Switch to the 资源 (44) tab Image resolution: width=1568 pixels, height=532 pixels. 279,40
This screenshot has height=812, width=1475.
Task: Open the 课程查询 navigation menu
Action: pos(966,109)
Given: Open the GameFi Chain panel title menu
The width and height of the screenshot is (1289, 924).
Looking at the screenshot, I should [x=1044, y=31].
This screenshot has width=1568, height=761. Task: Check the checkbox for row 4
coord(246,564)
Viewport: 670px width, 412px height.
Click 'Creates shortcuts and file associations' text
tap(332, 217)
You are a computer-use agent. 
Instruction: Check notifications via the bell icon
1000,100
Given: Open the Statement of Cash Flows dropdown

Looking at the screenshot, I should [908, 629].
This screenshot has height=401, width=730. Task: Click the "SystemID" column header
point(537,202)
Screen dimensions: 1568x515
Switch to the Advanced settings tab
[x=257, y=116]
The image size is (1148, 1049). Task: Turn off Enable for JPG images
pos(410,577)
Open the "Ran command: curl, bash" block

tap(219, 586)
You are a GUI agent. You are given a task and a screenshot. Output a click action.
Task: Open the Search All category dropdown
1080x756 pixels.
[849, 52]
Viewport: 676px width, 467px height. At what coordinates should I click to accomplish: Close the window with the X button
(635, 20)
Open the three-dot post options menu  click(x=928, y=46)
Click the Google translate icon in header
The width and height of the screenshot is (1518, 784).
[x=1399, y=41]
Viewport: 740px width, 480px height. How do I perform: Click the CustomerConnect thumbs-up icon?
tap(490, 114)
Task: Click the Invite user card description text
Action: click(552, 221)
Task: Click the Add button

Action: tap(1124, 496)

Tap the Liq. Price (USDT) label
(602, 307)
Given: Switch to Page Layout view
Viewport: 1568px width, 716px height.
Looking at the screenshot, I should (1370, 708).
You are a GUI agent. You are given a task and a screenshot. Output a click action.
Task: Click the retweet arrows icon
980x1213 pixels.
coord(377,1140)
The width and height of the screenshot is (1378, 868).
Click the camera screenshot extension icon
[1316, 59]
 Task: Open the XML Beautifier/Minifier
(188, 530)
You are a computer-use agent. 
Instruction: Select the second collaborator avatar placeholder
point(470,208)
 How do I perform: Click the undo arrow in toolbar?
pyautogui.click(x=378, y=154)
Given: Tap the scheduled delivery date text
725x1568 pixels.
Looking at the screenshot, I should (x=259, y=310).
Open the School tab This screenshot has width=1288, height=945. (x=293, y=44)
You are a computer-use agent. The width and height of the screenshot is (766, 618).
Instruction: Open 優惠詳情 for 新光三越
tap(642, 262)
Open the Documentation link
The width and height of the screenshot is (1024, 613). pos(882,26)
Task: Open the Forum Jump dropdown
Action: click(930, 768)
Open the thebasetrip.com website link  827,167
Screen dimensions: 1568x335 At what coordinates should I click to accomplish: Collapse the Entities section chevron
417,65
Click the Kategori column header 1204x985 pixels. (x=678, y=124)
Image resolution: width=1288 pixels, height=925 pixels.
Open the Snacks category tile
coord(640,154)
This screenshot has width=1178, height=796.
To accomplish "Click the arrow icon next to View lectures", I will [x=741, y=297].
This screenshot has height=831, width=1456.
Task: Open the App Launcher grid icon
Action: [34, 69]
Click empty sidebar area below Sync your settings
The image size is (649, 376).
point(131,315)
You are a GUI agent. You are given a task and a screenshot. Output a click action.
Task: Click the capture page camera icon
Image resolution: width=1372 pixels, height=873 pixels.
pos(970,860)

■ **OBJECTIVE**: Convert all of the items above into a Markdown table with the columns Row and Line. Number each nonblank line in order under Row, put its text under Line, and leave out blank lines.

■ **SOLUTION TO THIS PROBLEM**:
| Row | Line |
|---|---|
| 1 | Switch to the 资源 (44) tab Image resolution: width=1568 pixels, height=532 pixels. 279,40 |
| 2 | This screenshot has height=812, width=1475. |
| 3 | Task: Open the 课程查询 navigation menu |
| 4 | Action: pos(966,109) |
| 5 | Given: Open the GameFi Chain panel title menu |
| 6 | The width and height of the screenshot is (1289, 924). |
| 7 | Looking at the screenshot, I should [x=1044, y=31]. |
| 8 | This screenshot has width=1568, height=761. Task: Check the checkbox for row 4 |
| 9 | coord(246,564) |
| 10 | Viewport: 670px width, 412px height. |
| 11 | Click 'Creates shortcuts and file associations' text |
| 12 | tap(332, 217) |
| 13 | You are a computer-use agent.  |
| 14 | Instruction: Check notifications via the bell icon |
| 15 | 1000,100 |
| 16 | Given: Open the Statement of Cash Flows dropdown |
| 17 | Looking at the screenshot, I should [908, 629]. |
| 18 | This screenshot has height=401, width=730. Task: Click the "SystemID" column header |
| 19 | point(537,202) |
| 20 | Screen dimensions: 1568x515 |
| 21 | Switch to the Advanced settings tab |
| 22 | [x=257, y=116] |
| 23 | The image size is (1148, 1049). Task: Turn off Enable for JPG images |
| 24 | pos(410,577) |
| 25 | Open the "Ran command: curl, bash" block |
| 26 | tap(219, 586) |
| 27 | You are a GUI agent. You are given a task and a screenshot. Output a click action. |
| 28 | Task: Open the Search All category dropdown |
| 29 | 1080x756 pixels. |
| 30 | [849, 52] |
| 31 | Viewport: 676px width, 467px height. At what coordinates should I click to accomplish: Close the window with the X button |
| 32 | (635, 20) |
| 33 | Open the three-dot post options menu  click(x=928, y=46) |
| 34 | Click the Google translate icon in header |
| 35 | The width and height of the screenshot is (1518, 784). |
| 36 | [x=1399, y=41] |
| 37 | Viewport: 740px width, 480px height. How do I perform: Click the CustomerConnect thumbs-up icon? |
| 38 | tap(490, 114) |
| 39 | Task: Click the Invite user card description text |
| 40 | Action: click(552, 221) |
| 41 | Task: Click the Add button |
| 42 | Action: tap(1124, 496) |
| 43 | Tap the Liq. Price (USDT) label |
| 44 | (602, 307) |
| 45 | Given: Switch to Page Layout view |
| 46 | Viewport: 1568px width, 716px height. |
| 47 | Looking at the screenshot, I should (1370, 708). |
| 48 | You are a GUI agent. You are given a task and a screenshot. Output a click action. |
| 49 | Task: Click the retweet arrows icon |
| 50 | 980x1213 pixels. |
| 51 | coord(377,1140) |
| 52 | The width and height of the screenshot is (1378, 868). |
| 53 | Click the camera screenshot extension icon |
| 54 | [1316, 59] |
| 55 |  Task: Open the XML Beautifier/Minifier |
| 56 | (188, 530) |
| 57 | You are a computer-use agent.  |
| 58 | Instruction: Select the second collaborator avatar placeholder |
| 59 | point(470,208) |
| 60 |  How do I perform: Click the undo arrow in toolbar? |
| 61 | pyautogui.click(x=378, y=154) |
| 62 | Given: Tap the scheduled delivery date text |
| 63 | 725x1568 pixels. |
| 64 | Looking at the screenshot, I should (x=259, y=310). |
| 65 | Open the School tab This screenshot has width=1288, height=945. (x=293, y=44) |
| 66 | You are a computer-use agent. The width and height of the screenshot is (766, 618). |
| 67 | Instruction: Open 優惠詳情 for 新光三越 |
| 68 | tap(642, 262) |
| 69 | Open the Documentation link |
| 70 | The width and height of the screenshot is (1024, 613). pos(882,26) |
| 71 | Task: Open the Forum Jump dropdown |
| 72 | Action: click(930, 768) |
| 73 | Open the thebasetrip.com website link  827,167 |
| 74 | Screen dimensions: 1568x335 At what coordinates should I click to accomplish: Collapse the Entities section chevron |
| 75 | 417,65 |
| 76 | Click the Kategori column header 1204x985 pixels. (x=678, y=124) |
| 77 | Image resolution: width=1288 pixels, height=925 pixels. |
| 78 | Open the Snacks category tile |
| 79 | coord(640,154) |
| 80 | This screenshot has width=1178, height=796. |
| 81 | To accomplish "Click the arrow icon next to View lectures", I will [x=741, y=297]. |
| 82 | This screenshot has height=831, width=1456. |
| 83 | Task: Open the App Launcher grid icon |
| 84 | Action: [34, 69] |
| 85 | Click empty sidebar area below Sync your settings |
| 86 | The image size is (649, 376). |
| 87 | point(131,315) |
| 88 | You are a GUI agent. You are given a task and a screenshot. Output a click action. |
| 89 | Task: Click the capture page camera icon |
| 90 | Image resolution: width=1372 pixels, height=873 pixels. |
| 91 | pos(970,860) |